Academic Accommodation for Religious, Indigenous and Spiritual Observances
Students requiring academic accommodation based on religion and spiritual observances should follow the procedures set out in the Course Calendar or by their respective Faculty. In most cases, the student should contact his or her professor or academic advisor as soon as possible to arrange accommodations for classes, assignments, tests and examinations that might be affected by a religious holiday or spiritual observance.
Topics and Readings:
Schedule of Readings (note: any changes will be announced in class)
Week One: January 9
Main themes and introductions
Week Two: January 16
John Rawls, “Classical Utilitarianism” Ch. 1: 5 from A Theory of Justice, 22-27.
Will Kymlicka, “Utilitarianism,” 10-52.
Week Three: January 23
Rawls, from Theory of Justice
Chapter 1: 1-4, 9.
Week Four: January 30
Rawls, from Theory of Justice
Chapter 2: 10-17.
Week Five: February 6
Rawls, from Theory of Justice
Chapter 3: 20-30.
Week Six: February 13-- Mid-term test
Rawls, from Theory of Justice
Chapter 4: 33-35, 39-40
Week Seven: February 20--Mid-term Recess
- No class
Week Eight: February 27
Chapter Kymlicka, “Liberal Equality,” 53-101.
Week Nine: March 6
Elizabeth Anderson, “What is the Point of Equality?”, Ethics 109, 2 (January 1999): 287-337.
Philippe Van Parijs, “Why Surfers Should be Fed: The Liberal Case for an Unconditional Basic
Income”, Philosophy and Public Affairs 20, 2 (Spring 1991): 101-131.
Week Ten: March 13
Kymlicka, “Libertarianism,” 102-165.
Nozick “Distributive Justice”, [selection from Anarchy, State and Utopia] (Recommended reading.)
Week Eleven: March 20—bring first draft of essay to class
Kymlicka, “Communitarianism,” 208-283
Week Twelve: March 27—return your partner’s paper and peer evaluation
Kymlicka, “Multiculturalism,” 327-376
Week Thirteen: April 3—final draft due
Kymlicka, “Feminism,” 377-430.
Other Course Information:
Regulations and Policies
Submission of assignments.Assignments are to be submitted on Avenue to Learn. They are due before midnight on the due date. Please retain a copy of all assignments and notes. Paper copies of essays may be requested.
Turnitin.com. Essays submitted on Avenue will be checked automatically by Turnitin.com to reveal plagiarism, and will automatically be added to the Turnitin database. If you do not wish to have your essays added to the Turnitin database, send it to me electronically as an e-mail attachment. No penalty will be assigned if you submit your assignment this way. All submitted work is subject to normal verification that standards of academic integrity have been upheld (e.g., on-line search). To see the Turnitin.com policy, click here <http://www.mcmaster.ca/academicintegrity/> .
Course Changes.

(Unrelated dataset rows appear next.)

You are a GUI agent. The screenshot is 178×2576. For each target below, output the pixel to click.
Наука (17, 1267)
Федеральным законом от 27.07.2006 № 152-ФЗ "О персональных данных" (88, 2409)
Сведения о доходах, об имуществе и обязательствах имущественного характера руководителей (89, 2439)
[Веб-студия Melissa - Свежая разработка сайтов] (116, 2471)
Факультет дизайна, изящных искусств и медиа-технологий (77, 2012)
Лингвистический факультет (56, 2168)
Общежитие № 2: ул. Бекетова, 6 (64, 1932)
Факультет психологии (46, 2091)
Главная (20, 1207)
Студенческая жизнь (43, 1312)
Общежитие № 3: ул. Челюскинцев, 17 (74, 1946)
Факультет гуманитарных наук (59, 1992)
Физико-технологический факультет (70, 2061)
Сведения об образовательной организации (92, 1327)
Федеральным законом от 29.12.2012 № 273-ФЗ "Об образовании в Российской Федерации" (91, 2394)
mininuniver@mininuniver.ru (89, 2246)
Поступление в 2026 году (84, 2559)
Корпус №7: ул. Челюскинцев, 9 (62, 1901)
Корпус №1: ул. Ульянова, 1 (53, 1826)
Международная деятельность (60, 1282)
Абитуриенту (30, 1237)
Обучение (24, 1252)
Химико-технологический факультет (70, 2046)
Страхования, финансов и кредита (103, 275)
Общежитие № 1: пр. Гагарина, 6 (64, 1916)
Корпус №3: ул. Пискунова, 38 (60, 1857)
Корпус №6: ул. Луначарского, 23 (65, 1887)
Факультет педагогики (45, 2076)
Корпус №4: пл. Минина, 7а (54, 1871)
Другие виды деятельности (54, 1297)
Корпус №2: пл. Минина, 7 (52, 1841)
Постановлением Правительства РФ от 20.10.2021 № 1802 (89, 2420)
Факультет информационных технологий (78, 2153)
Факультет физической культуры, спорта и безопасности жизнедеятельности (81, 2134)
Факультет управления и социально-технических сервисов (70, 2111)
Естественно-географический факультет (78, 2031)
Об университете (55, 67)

The instructor and the University reserve the right to modify elements of the course during the term. The university may change the dates and deadlines for any or all courses in extreme circumstances. If either type of modification becomes necessary, reasonable notice and communication with the students will be given with explanation and the opportunity to comment on changes. It is the responsibility of the student to check their McMaster email and course websites weekly during the term and to note any changes.
Classroom environment. We will spend a significant amount of class time discussing and debating issues. This is an important part of the learning experience. Some of you will feel more comfortable than others speaking; do your part to foster an open and comfortable environment for all. I expect that you will treat everyone in the class with respect.